Required action: Everything from the line containing "Task: Click the 12" to the end of the listing, both included, should be returned exactly, apart from the pictures.

Records supplied:
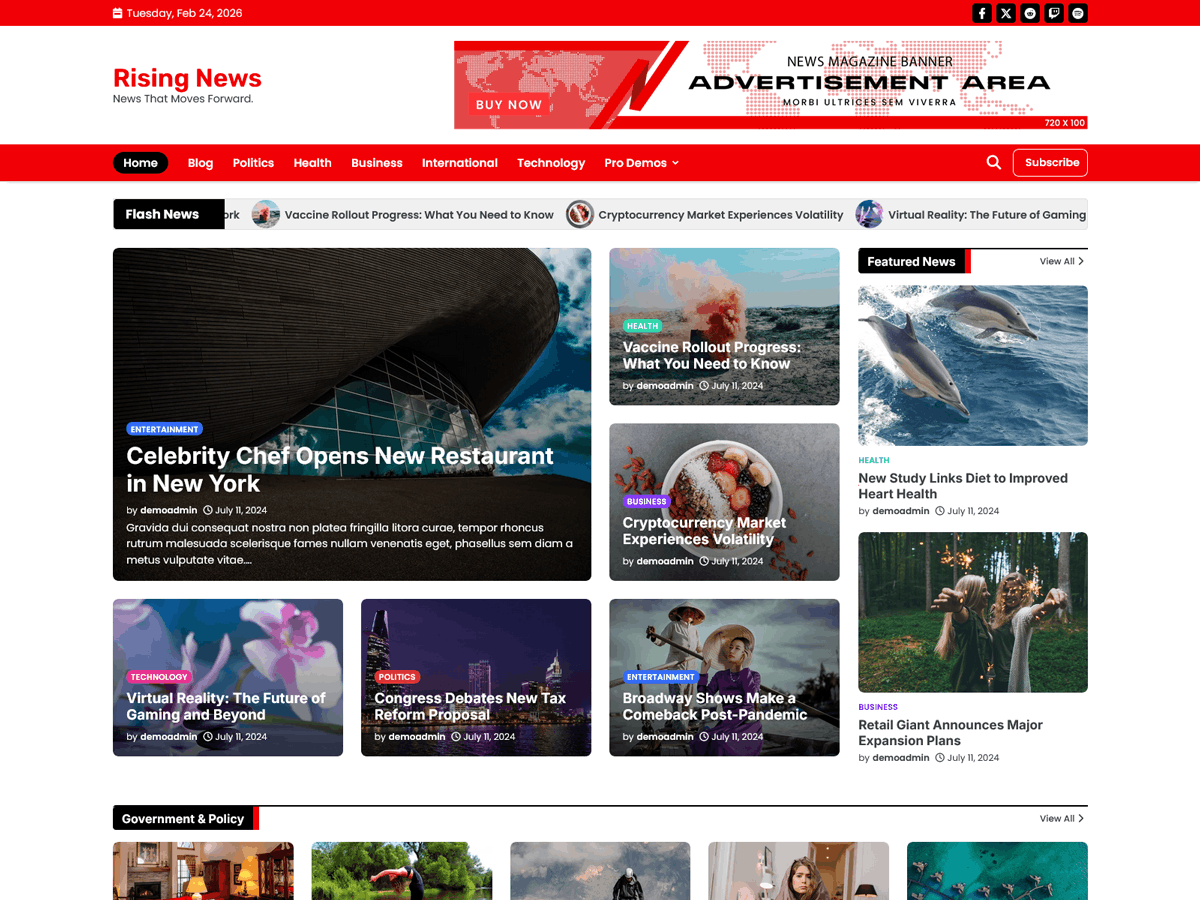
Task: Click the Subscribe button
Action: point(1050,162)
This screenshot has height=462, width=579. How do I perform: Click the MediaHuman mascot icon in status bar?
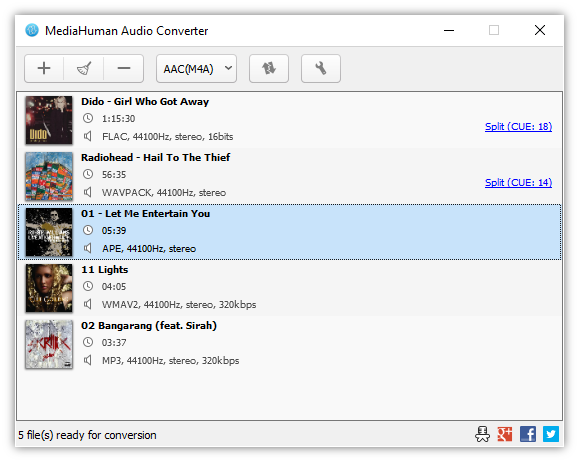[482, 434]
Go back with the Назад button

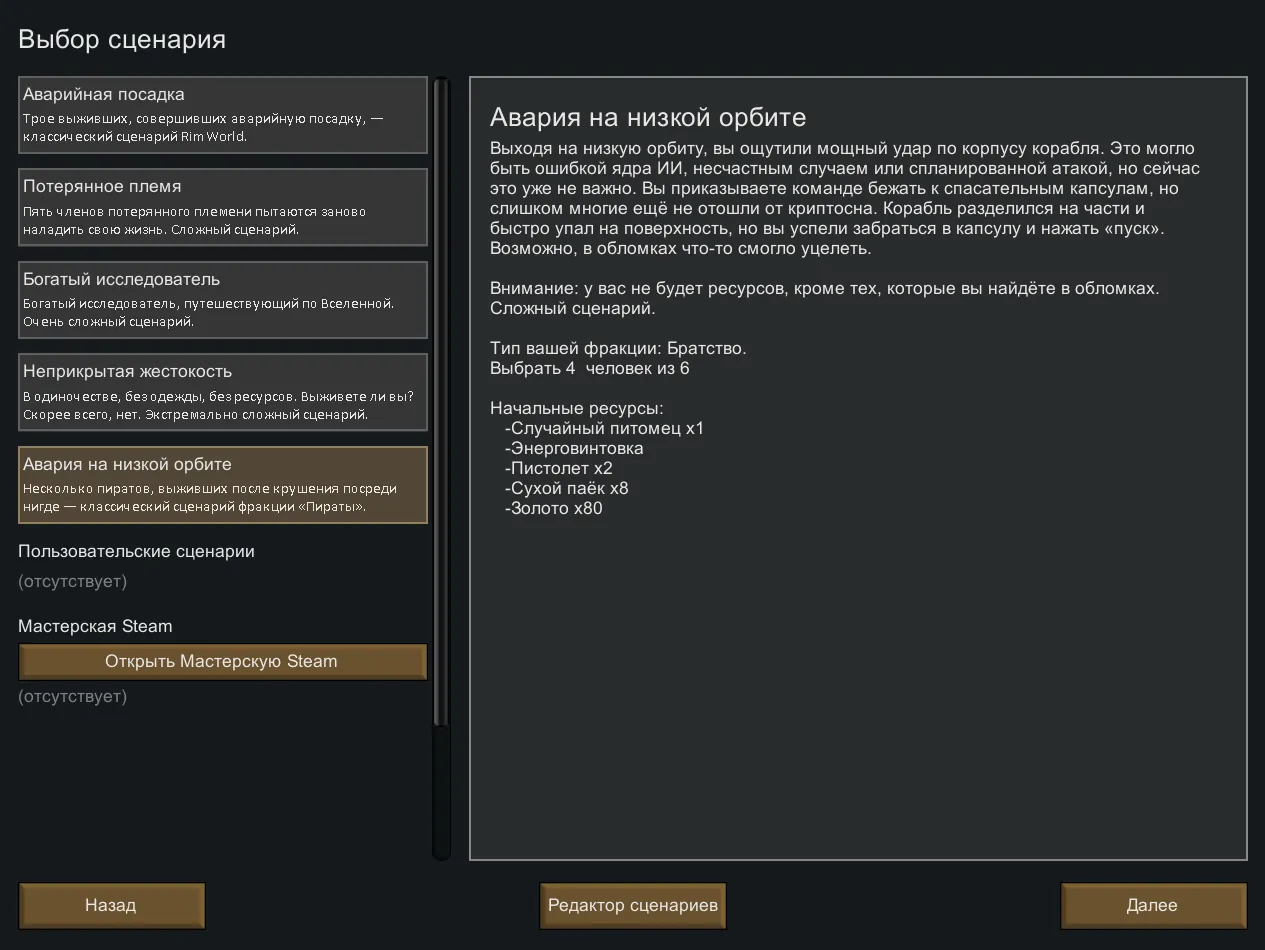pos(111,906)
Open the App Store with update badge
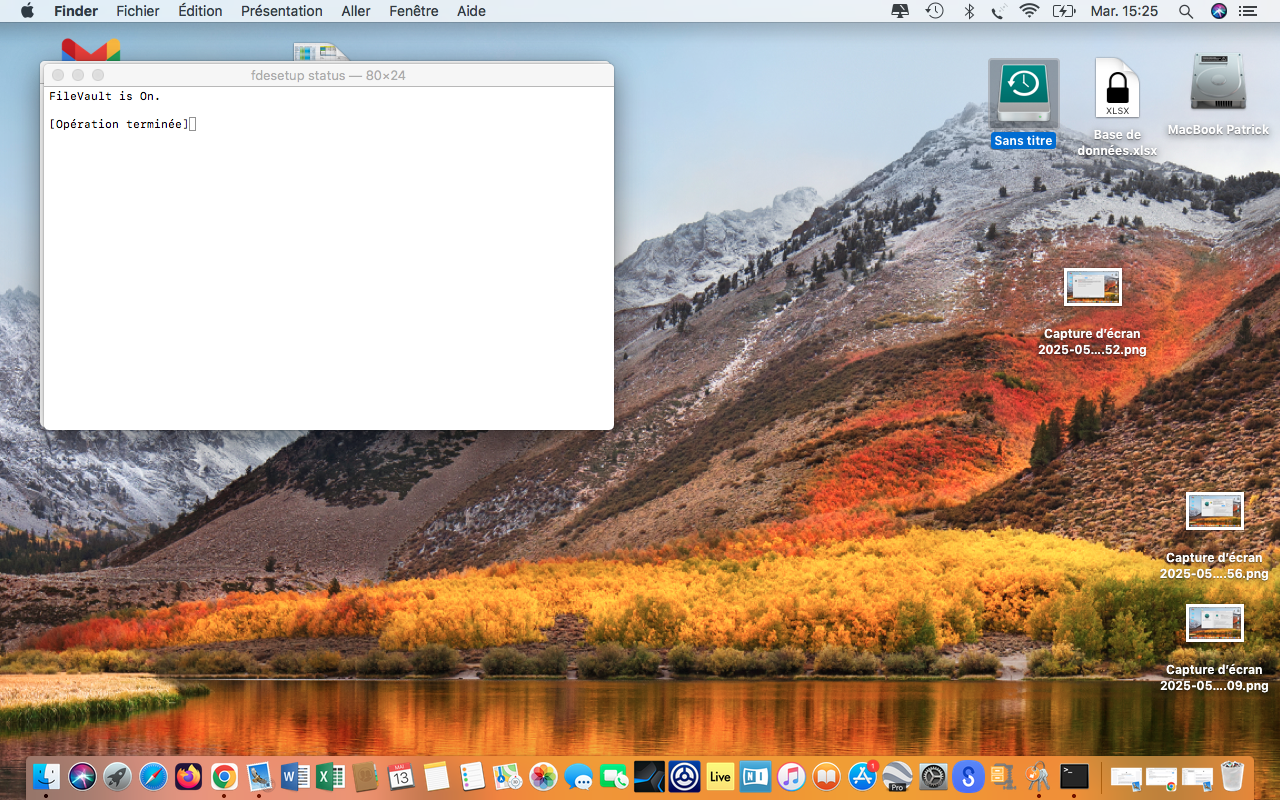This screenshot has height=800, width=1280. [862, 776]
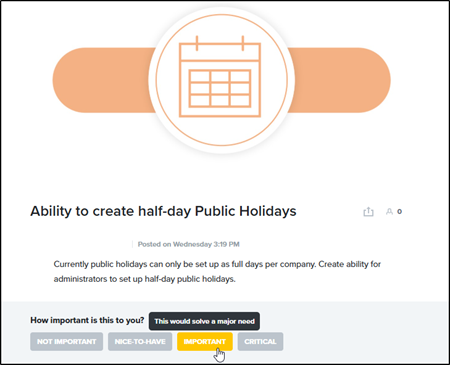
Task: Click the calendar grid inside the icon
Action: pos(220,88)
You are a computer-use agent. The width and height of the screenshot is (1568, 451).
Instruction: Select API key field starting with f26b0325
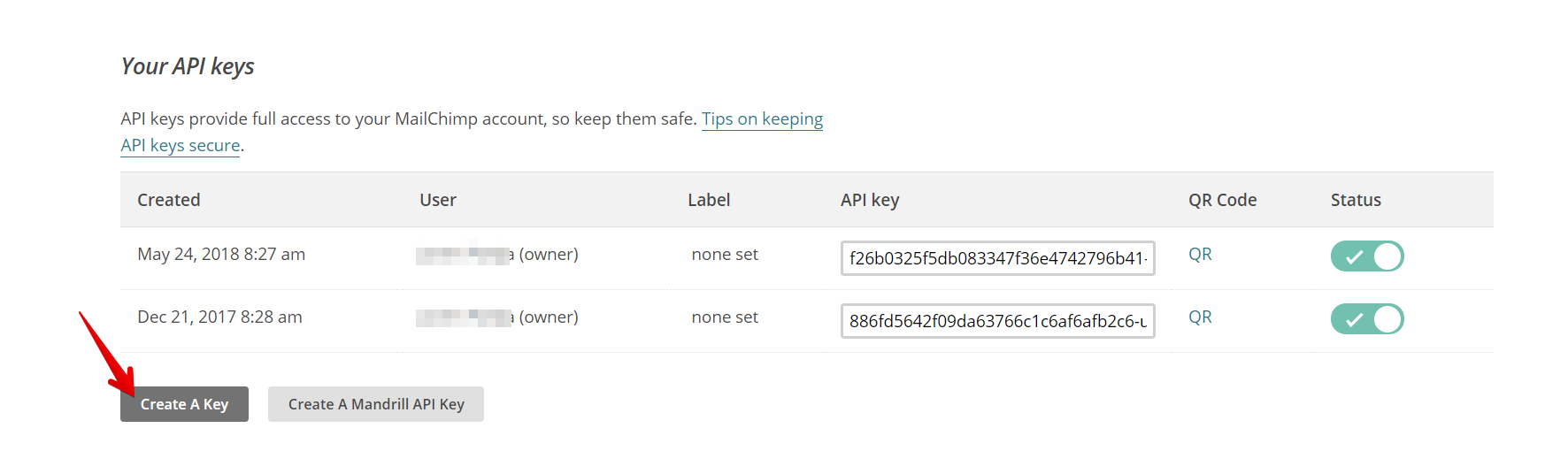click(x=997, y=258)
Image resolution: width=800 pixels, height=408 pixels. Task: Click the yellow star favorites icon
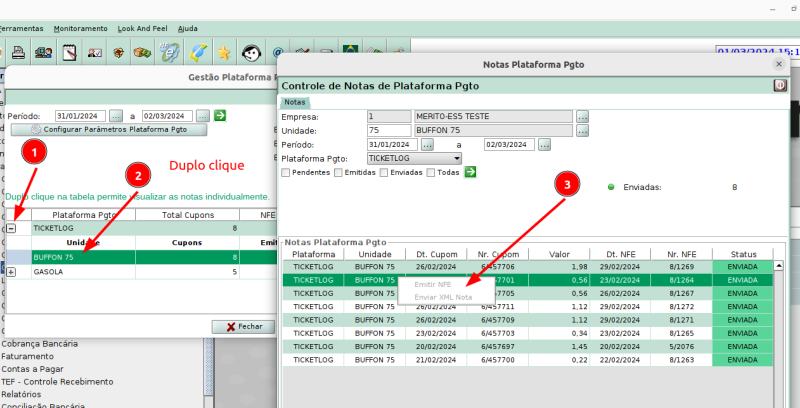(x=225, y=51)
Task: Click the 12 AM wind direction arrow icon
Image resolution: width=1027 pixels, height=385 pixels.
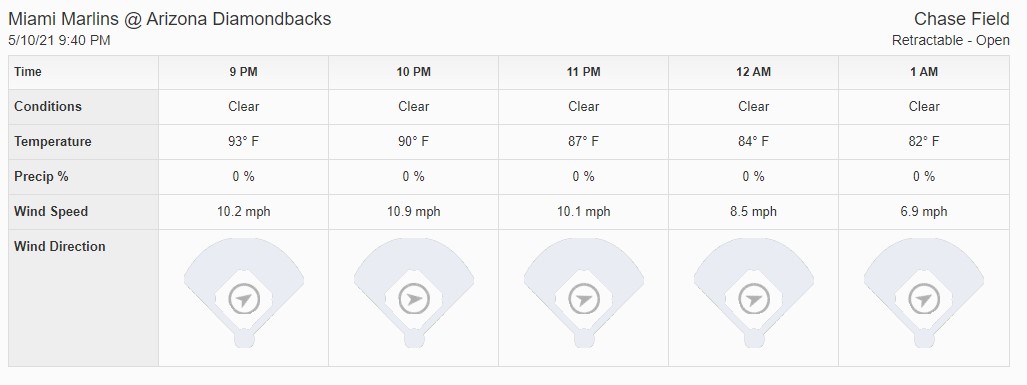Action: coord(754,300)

Exercise solution:
Task: Click the 12 AM wind direction arrow icon
Image resolution: width=1027 pixels, height=385 pixels.
Action: coord(754,300)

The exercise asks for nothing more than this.